-- Problem to solve --
Without skipping anything, transcribe the listing that follows.

________________

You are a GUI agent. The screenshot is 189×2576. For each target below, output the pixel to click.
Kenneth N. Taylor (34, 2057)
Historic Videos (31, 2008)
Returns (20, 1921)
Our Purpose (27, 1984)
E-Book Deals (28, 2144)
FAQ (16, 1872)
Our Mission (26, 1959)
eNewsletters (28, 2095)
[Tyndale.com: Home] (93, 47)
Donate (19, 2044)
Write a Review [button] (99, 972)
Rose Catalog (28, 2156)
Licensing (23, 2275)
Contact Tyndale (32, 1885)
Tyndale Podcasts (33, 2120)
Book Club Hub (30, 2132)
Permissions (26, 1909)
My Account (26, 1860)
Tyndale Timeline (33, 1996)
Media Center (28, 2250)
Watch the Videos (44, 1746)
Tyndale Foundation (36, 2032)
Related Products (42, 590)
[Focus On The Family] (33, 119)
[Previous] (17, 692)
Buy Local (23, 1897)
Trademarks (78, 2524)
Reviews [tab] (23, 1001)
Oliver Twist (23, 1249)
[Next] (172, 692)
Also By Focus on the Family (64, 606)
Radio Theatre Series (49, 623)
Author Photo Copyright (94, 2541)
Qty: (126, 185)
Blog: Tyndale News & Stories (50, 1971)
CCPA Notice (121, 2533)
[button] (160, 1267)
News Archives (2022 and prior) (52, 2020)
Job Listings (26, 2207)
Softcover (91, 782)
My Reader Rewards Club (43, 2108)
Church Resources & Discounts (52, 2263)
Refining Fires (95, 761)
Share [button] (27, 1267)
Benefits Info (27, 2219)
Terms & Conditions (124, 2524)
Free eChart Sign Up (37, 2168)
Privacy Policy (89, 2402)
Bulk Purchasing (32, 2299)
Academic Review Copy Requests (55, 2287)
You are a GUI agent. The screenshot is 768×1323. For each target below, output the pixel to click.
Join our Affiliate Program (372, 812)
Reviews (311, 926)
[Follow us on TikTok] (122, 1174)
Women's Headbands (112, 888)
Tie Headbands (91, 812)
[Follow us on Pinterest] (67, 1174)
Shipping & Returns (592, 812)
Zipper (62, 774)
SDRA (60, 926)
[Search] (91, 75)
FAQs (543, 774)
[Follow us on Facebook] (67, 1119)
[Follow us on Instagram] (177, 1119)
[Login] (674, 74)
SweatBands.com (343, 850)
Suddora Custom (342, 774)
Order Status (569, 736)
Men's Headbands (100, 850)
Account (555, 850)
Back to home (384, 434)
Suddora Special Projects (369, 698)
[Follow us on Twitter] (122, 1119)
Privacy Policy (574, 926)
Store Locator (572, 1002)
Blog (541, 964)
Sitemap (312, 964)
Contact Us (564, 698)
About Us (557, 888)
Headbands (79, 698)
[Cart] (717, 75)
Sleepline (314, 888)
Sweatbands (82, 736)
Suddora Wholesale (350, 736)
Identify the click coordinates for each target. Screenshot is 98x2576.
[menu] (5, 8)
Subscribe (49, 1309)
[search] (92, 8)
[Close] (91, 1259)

________________

-- Written response --
You are a GUI agent. The screenshot is 189×2576. For each target below, output the pixel to click.
Kenneth N. Taylor (34, 2057)
Historic Videos (31, 2008)
Returns (20, 1921)
Our Purpose (27, 1984)
E-Book Deals (28, 2144)
FAQ (16, 1872)
Our Mission (26, 1959)
eNewsletters (28, 2095)
[Tyndale.com: Home] (93, 47)
Donate (19, 2044)
Write a Review [button] (99, 972)
Rose Catalog (28, 2156)
Licensing (23, 2275)
Contact Tyndale (32, 1885)
Tyndale Podcasts (33, 2120)
Book Club Hub (30, 2132)
Permissions (26, 1909)
My Account (26, 1860)
Tyndale Timeline (33, 1996)
Media Center (28, 2250)
Watch the Videos (44, 1746)
Tyndale Foundation (36, 2032)
Related Products (42, 590)
[Focus On The Family] (33, 119)
[Previous] (17, 692)
Buy Local (23, 1897)
Trademarks (78, 2524)
Reviews [tab] (23, 1001)
Oliver Twist (23, 1249)
[Next] (172, 692)
Also By Focus on the Family (64, 606)
Radio Theatre Series (49, 623)
Author Photo Copyright (94, 2541)
Qty: (126, 185)
Blog: Tyndale News & Stories (50, 1971)
CCPA Notice (121, 2533)
[button] (160, 1267)
News Archives (2022 and prior) (52, 2020)
Job Listings (26, 2207)
Softcover (91, 782)
My Reader Rewards Club (43, 2108)
Church Resources & Discounts (52, 2263)
Refining Fires (95, 761)
Share [button] (27, 1267)
Benefits Info (27, 2219)
Terms & Conditions (124, 2524)
Free eChart Sign Up (37, 2168)
Privacy Policy (89, 2402)
Bulk Purchasing (32, 2299)
Academic Review Copy Requests (55, 2287)
You are a GUI agent. The screenshot is 768×1323. For each target below, output the pixel to click.
Join our Affiliate Program (372, 812)
Reviews (311, 926)
[Follow us on TikTok] (122, 1174)
Women's Headbands (112, 888)
Tie Headbands (91, 812)
[Follow us on Pinterest] (67, 1174)
Shipping & Returns (592, 812)
Zipper (62, 774)
SDRA (60, 926)
[Search] (91, 75)
FAQs (543, 774)
[Follow us on Facebook] (67, 1119)
[Follow us on Instagram] (177, 1119)
[Login] (674, 74)
SweatBands.com (343, 850)
Suddora Custom (342, 774)
Order Status (569, 736)
Men's Headbands (100, 850)
Account (555, 850)
Back to home (384, 434)
Suddora Special Projects (369, 698)
[Follow us on Twitter] (122, 1119)
Privacy Policy (574, 926)
Store Locator (572, 1002)
Blog (541, 964)
Sitemap (312, 964)
Contact Us (564, 698)
About Us (557, 888)
Headbands (79, 698)
[Cart] (717, 75)
Sleepline (314, 888)
Sweatbands (82, 736)
Suddora Wholesale (350, 736)
Identify the click coordinates for each target. Screenshot is 98x2576.
[menu] (5, 8)
Subscribe (49, 1309)
[search] (92, 8)
[Close] (91, 1259)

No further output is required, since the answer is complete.